The Political Malcontent

The second type of melancholic is the political or malcontent. He was fairly common, though his feelings were seldom expressed, at least by himself, in print. As his name implies, he was one who could find no place in the social system, and he often joined one of the extreme sects, either Catholic or Puritan.

Most of the malcontents came from Universities, for, as Bacon observed, a common cause of sedition is "when more are bred scholars than preferment can take off."
 -Harrison. p. 64

Francis Bacon becomes the spokesman for the popular theory that ambition, once frustrated, turns inward and inflicts damage on the ambitious person. Biologically, it was believed that when the humor, choler (yellow bile,) is excessively heated, it becomes black bile, the humor of melancholy. In effect, a useful energy is transformed into a sickness. Bacon uses the term "adust" to describe this transformation.

Of Ambition

Ambition is like choler, which is an humour that maketh men active, earnest, full of alacrity, and stirring, if it be not stopped. But if it be stopped, and cannot have his way, it becometh adust, and thereby malign and venomous. So amtitious men, if they find the way open to their rising, and still get forward, they are rather busy than dangerous; but if they be checked in their desires, they become secretly discontent and look upon men and matters with an evil eye, and are best pleased when things go backward, which is the worst property in a servant of a prince or state.
 - Francis Bacon, The Essays,Penguin, London, 1985. p. 173.

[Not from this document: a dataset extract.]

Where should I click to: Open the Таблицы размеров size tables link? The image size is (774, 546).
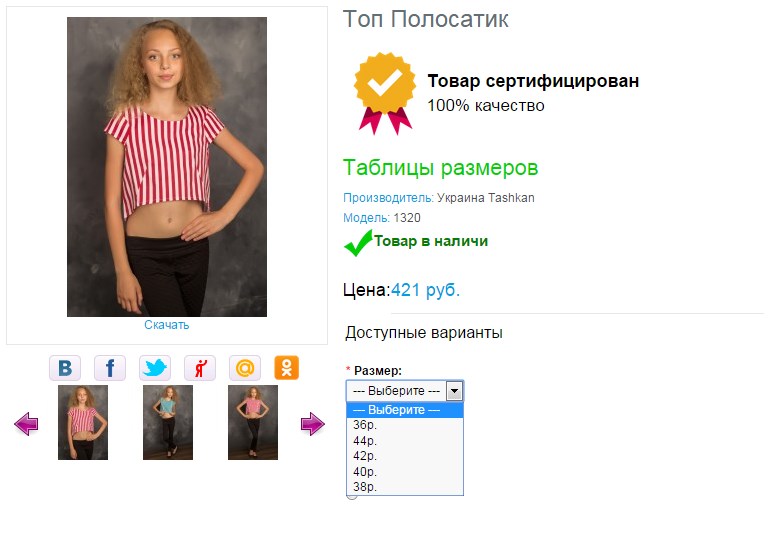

As John Dover Wilson has observed, much of the second and third acts of Hamlet are devoted to a double process of sifting. Hamlet is attempting to "sift" out Claudius, and Claudius is trying to assess Hamlet's state of mind. Thus, while Hamlet is trying to assess the validity of the ghost's story, a comedy is played out in which the King and Polonius, with the aid of Rosencrantz and Guildenstern, try to evaluate Hamlet's 'antic disposition.' As we have seen, Polonius is the principal advocate of the theory that Hamlet's disposition is the result of unrequited love, and the meeting with Ophelia is set up as a laboratory to test that theory. The King's suspicions are more political, and he employs Rosencrantz and Guildenstern to look into the notion of thwarted ambition as a cause. They serve not only as his spies, but also give voice to his suspicions.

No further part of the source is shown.